Außerdem wird bei der Errichtung von Lagerhäusern und Logistikzentren mehr Wert auf Energieeffizienz und Sicherheitsaspekte gelegt werden. Eine der größten Revolutionen erwarte ich aber in der Informations- und Kommunikationstechnik (IKT). Wenn man sieht, wie „handgeschnitzt" viele Kontraktlogistiklösungen in diesem Bereich sind, so sind hier die größten Veränderungen zu erwarten und fast alle großen Anbieter arbeiten hier an neuen einheitlichen Konzepten.

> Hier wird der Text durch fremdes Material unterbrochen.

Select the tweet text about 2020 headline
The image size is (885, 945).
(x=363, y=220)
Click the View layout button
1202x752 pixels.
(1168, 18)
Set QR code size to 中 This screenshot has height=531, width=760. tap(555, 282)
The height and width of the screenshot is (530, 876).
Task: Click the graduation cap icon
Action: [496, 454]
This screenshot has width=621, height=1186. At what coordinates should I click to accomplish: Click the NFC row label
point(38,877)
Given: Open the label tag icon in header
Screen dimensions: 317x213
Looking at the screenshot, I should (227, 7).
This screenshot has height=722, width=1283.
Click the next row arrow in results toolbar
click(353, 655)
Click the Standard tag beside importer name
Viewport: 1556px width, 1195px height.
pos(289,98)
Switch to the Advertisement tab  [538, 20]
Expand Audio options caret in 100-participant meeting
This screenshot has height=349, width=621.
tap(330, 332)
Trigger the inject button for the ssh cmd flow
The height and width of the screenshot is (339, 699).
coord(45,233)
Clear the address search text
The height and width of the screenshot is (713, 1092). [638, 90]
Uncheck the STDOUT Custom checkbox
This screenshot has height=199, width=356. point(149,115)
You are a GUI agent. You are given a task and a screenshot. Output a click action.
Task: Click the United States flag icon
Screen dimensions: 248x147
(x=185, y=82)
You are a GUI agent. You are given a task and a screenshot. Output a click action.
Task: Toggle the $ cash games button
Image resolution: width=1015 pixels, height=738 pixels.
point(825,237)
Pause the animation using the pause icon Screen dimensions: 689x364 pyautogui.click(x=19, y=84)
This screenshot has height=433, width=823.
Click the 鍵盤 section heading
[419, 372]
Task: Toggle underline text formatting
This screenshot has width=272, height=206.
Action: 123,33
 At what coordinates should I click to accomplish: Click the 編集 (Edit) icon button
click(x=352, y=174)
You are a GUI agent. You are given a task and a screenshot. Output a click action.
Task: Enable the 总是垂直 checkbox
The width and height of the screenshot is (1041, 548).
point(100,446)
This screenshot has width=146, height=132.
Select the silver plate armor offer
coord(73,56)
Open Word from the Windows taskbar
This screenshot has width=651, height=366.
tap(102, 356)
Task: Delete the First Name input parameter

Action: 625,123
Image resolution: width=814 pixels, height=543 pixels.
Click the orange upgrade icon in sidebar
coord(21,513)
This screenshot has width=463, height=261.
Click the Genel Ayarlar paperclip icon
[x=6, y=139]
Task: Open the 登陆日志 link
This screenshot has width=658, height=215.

Das ist kein einfacher Weg, aber bis 2020 werden wir da einiges sehen. Ob es immer am besten ist, dabei der erste zu sein, weiß ich nicht, denn einige Logistikdienstleister zahlen hier viel Lehrgeld. Auf keinen Fall darf man den Zug verpassen, denn innovative IKT-Lösungen werden ein höheres Leistungsniveau (vor allem durch eine bessere Transparenz) bei geringeren Kosten ermöglichen. Eines ist jedoch sicher: es bleibt spannend!